With Tom Hiddleston overshadowed by an apocalyptically dull new villain, Thor's return is punctuated by thunderous boredom
This new Thor film delivers a hammer-blow of boredom to the back of the head. It is another franchise product from the Marvel pipeline, conceived without much inspiration in a CGI-green screen world, and without the sprightliness and novelty of the previous Thor outing, directed by Kenneth Branagh. Chris Hemsworth returns as the great god, still carrying a torch, as well as that hammer, for his Earthling love: astrophysicist hottie Jane Foster, gamely played by Natalie Portman. But now he faces a new enemy, the apocalyptically boring Malekith, leader of the Dark Elves, played by Christopher Eccleston and hell-bent on unleashing a fog of dullness on the universe. Malekith stands around glowering with pale-faced, pointy-eared resentment, like a mature student who has been thrown out of a Goth pub for smoking.

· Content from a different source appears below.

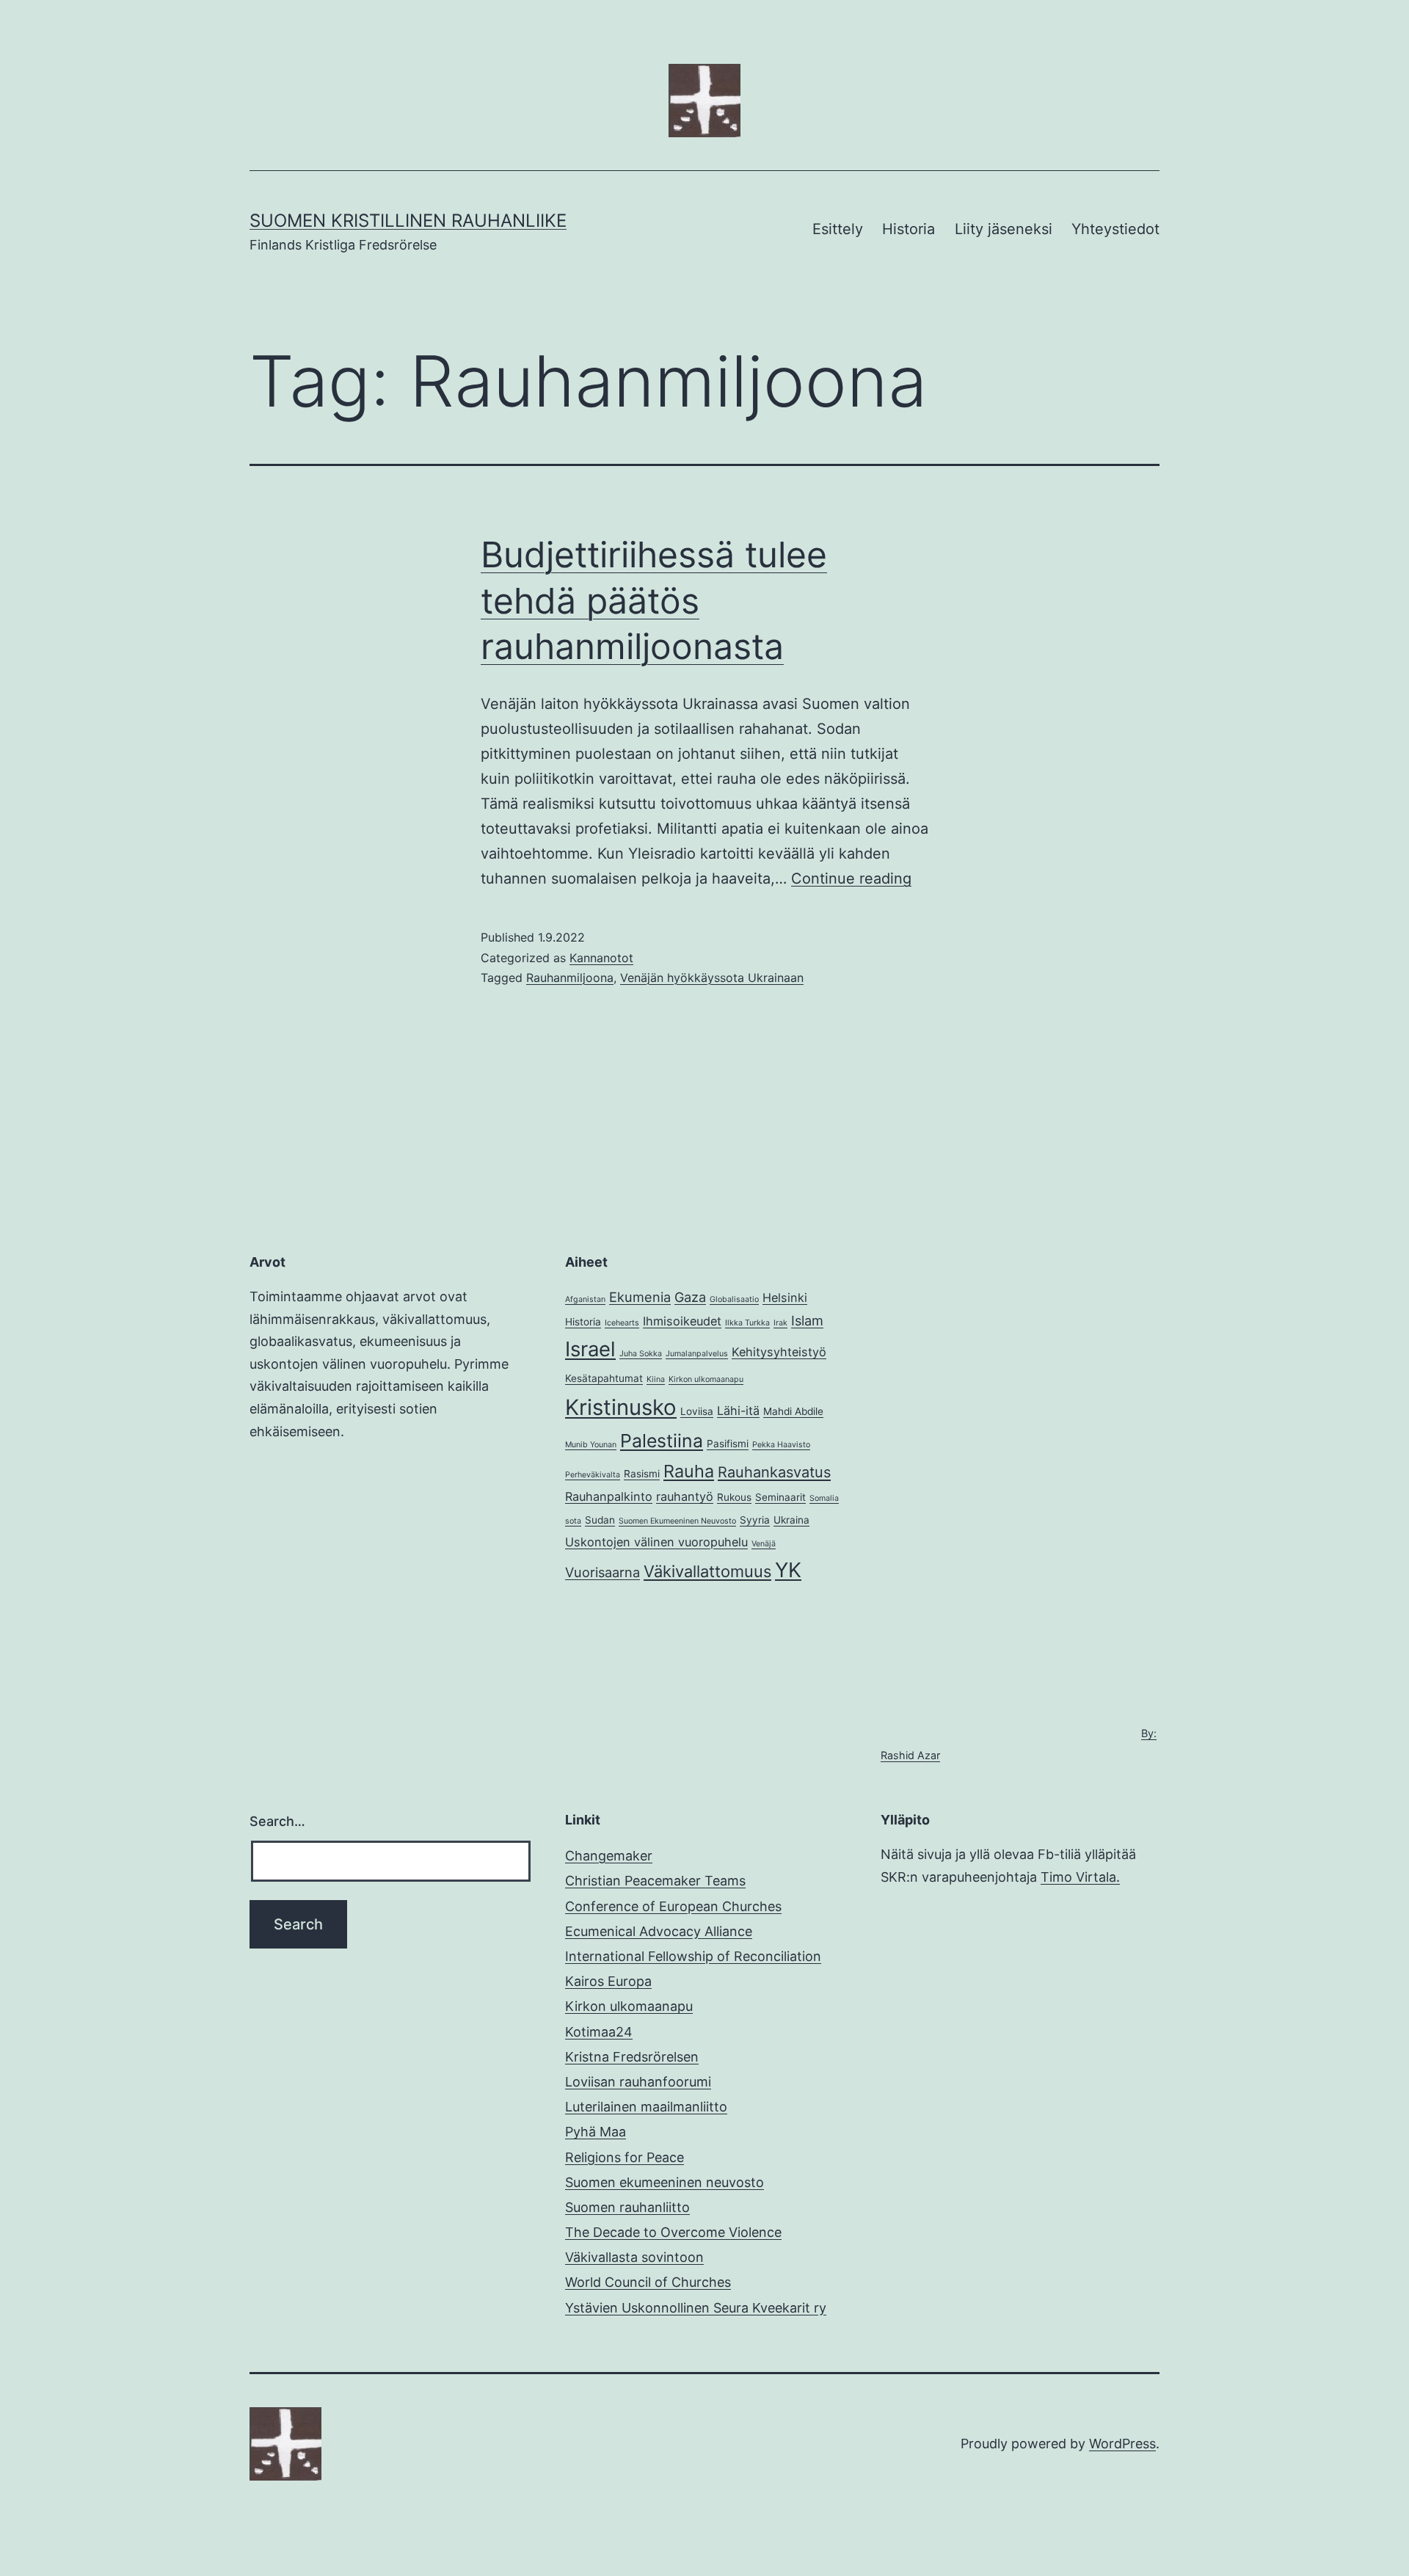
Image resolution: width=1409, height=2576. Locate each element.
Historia (908, 229)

Catastrophically, this development downgrades the status of this franchise's star performer: Thor's wicked brother Loki, played by Tom Hiddleston. Loki is (once again) languishing in Lecteresque imprisonment and Hiddleston brings to it all the usual silky-voiced malice, wit and fun, like James Mason's wicked great-nephew. He's given a bit to do when Thor realises he must make common cause with this duplicitous sibling to defeat Malekith. But his sidelining is a big disappointment. Even Hiddleston can't rescue this Norse epic of tedium.